The authors of the accepted paper and their affiliations
Email addresses for the contact authors for artifact
The PDF of the submitted paper, or an updated/camera-ready version, if available
A brief description of the artifact
If the artifact is less than 20MB: a .zip or .tar.gz containing the artifact
If the artifact is larger than 20MB: instructions on how to obtain the artifact
A link to a Github repository or similar for the artifact, if available, along with the commit/tag of the submission
The artifact itself shall include at least the following files:
LICENSE: The license(s) under which the artifact is released
README: The main starting point for anyone attempting to use the artifact. It should include
instructions on:
Dependencies required to build and run the artifact, including specific version
numbers of dependencies
Instructions for building and running the artifact
Options on configuring the artifact to run in different modes, if
applicable
Instructions on how to interpret the output of the artifact, including which
scripts to run if appropriate
An explanation of how the source code is organized
Files such as LICENSE and README can be plain text files or Markdown files.
Source code files within the artifact are encouraged to be organized, formatted, and documented using best practices and conventions appropriate to the programming language in question.
For example, formatted using a consistent style such as PEP8 for Python; documentation of APIs using JavaDoc for Java or Doxygen for C; unit tests using an appropriate framework.
Hardware Submission Tips and Suggestions
This document
serves as guidance on how researchers and engineers can package their hardware projects as part
of the CHES Artifact Review Process. It is designed to capture best practice when it comes to improving the
re-usability and reproducibility of hardware projects in the cryptographic research community.
Packaging of the Artifact
The primary form of the artifact should be as source code, with suitable build scripts and instructions on how to install the appropriate dependencies.

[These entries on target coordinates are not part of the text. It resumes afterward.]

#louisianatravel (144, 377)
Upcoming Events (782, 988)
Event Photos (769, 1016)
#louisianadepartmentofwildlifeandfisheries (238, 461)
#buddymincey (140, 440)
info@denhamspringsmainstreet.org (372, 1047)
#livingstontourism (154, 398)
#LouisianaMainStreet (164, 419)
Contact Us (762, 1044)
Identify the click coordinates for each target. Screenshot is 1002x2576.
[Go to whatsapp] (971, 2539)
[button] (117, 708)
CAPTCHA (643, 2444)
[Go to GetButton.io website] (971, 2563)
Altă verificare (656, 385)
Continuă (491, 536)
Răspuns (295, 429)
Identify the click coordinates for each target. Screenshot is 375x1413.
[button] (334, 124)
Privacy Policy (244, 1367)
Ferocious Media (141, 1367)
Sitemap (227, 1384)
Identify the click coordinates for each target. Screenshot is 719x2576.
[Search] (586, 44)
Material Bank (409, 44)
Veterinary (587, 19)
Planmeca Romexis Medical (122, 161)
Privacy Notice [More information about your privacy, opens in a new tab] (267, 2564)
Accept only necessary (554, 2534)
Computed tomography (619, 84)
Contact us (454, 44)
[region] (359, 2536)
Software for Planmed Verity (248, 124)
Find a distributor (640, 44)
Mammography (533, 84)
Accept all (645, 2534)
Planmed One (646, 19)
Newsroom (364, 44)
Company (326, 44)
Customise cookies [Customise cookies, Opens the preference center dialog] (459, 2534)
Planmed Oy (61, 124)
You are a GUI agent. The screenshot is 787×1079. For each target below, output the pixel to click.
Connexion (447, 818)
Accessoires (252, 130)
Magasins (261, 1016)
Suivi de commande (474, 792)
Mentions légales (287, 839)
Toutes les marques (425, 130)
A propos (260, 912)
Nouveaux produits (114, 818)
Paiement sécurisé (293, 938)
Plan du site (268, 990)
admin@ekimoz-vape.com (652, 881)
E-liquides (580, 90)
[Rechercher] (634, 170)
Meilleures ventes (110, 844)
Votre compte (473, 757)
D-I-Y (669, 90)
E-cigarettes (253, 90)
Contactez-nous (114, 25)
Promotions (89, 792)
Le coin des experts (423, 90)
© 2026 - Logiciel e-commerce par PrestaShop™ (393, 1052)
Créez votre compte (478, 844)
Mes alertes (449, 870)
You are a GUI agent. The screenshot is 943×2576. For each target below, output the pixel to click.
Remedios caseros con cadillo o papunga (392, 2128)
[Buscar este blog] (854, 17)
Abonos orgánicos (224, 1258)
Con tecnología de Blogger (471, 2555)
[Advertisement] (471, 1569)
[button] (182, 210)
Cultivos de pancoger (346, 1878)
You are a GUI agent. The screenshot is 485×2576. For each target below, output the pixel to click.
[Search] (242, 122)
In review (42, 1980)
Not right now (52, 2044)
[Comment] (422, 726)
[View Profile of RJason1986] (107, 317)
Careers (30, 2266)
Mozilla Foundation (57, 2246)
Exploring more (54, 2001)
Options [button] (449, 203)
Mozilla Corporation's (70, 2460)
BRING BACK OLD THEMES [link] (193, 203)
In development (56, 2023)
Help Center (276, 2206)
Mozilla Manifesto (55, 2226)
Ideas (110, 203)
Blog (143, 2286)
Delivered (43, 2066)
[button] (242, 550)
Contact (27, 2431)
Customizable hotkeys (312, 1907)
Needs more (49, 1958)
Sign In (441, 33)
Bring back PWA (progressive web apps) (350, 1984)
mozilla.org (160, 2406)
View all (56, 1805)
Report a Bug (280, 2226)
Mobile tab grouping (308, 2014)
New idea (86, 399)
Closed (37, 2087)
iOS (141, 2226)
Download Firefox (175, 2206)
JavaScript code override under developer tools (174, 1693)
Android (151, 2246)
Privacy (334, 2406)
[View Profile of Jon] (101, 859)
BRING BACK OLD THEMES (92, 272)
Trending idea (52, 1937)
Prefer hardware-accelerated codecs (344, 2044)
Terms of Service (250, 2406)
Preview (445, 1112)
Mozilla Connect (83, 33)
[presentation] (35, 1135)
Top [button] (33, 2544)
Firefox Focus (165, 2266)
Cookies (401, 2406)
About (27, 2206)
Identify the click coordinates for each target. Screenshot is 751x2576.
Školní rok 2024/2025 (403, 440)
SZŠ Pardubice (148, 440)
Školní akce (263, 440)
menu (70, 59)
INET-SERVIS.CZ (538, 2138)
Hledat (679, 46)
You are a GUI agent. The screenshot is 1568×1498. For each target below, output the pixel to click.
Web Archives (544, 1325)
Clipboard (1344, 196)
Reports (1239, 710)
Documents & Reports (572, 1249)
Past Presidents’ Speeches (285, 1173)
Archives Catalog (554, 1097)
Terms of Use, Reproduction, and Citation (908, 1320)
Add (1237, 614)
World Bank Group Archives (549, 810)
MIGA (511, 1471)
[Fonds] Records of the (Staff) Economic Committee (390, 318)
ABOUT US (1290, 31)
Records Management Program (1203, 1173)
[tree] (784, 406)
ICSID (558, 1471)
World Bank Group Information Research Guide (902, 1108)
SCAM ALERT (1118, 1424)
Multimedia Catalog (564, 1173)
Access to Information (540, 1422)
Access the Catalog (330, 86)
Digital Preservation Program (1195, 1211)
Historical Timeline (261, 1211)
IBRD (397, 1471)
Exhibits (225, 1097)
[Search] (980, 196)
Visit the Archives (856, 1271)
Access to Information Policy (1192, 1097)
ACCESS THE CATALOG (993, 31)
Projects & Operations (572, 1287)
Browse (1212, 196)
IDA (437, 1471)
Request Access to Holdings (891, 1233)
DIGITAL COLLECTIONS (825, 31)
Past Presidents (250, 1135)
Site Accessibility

For artifacts with complex dependencies or build requirements, the authors are encouraged to also package the artifact in the manner that makes it most amenable to successful execution. Potential formats include:
A virtual machine image (Virtualbox, Docker,…) containing the artifact and all
dependencies already installed, and the artifact compiled, configured, and ready to
run. It is preferable to also include the Dockerfile or script used to create the
image if possible.
A binary installable package, such as .rpm or .deb package on Linux, or an MSI
Installer on Windows.
A video demonstrating the use of the artifact and the results, especially in the case
of an artifact that requires commercial software, specialized hardware, or long
computation times.
A "live notebook" (Jupyter, Sage,...) for demonstrating a sequence of
mathematical calculations, especially of data artifacts.
When in doubt, imagine a first-year grad student in 2029 who is told by their supervisor
"See if you can change this artifact from CHES 2024 to do X."
We want to give them the best chance of success with the least amount of pain.